Six months into Albertina’s training, she witnessed overt racism and discrimination against black patients who were admitted to the hospital after a horrific accident at Johannesburg’s Park Station. The hospital’s disaster plan was activated as the accident victims flooded into the hospital; all staff members were called up, including those who were on leave. The “non-European” section of the hospital was swamped with patients, forcing senior Black medical staff to appeal to the hospital authorities to allow Black patients to be treated in the so called European wards. Those in authority would not allow it and seriously injured patients were forced to sleep on the floor. This incident had a profound effect on Albertina and left an indelible imprint on her moral conscience. She could not believe that medical practitioners would violate their duty and deny the best possible care to patients on the basis of their skin colour. 
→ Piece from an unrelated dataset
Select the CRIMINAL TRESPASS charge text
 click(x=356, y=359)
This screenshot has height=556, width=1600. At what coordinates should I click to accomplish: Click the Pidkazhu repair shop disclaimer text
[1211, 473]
It was precisely these experiences that sharpened her advocacy role for human rights and that consolidated her covenant to care for patients and for those who are most vulnerable. Her calling was towards those communities who for various reasons did not or could access hospital-based care. Over a period of fifty years, Albertina committed herself to the plight of the elderly and to young children; later on, her patronage of The Albertina Sisulu Foundation and the Walter Sisulu Paediatric Cardiac Centre for Africa enabled her to live her legacy of care. 

About Professor Thuli Madonsela

Internationally acclaimed for her efficiency and professionalism as South Africa’s Public Protector between 2009 and 2016, Thuli Madonsela is known as an advocate for gender equality and the advancement of women, and a scholar on gender management and gender mainstreaming. As founder of the THUMA Foundation, she continues her legacy of principled leadership, people and community empowerment, constitutional democracy, social justice and good governance. She was named South Africa’s most Influential Woman (2012) and by TIME magazine as one of the 100 most influential people in the world.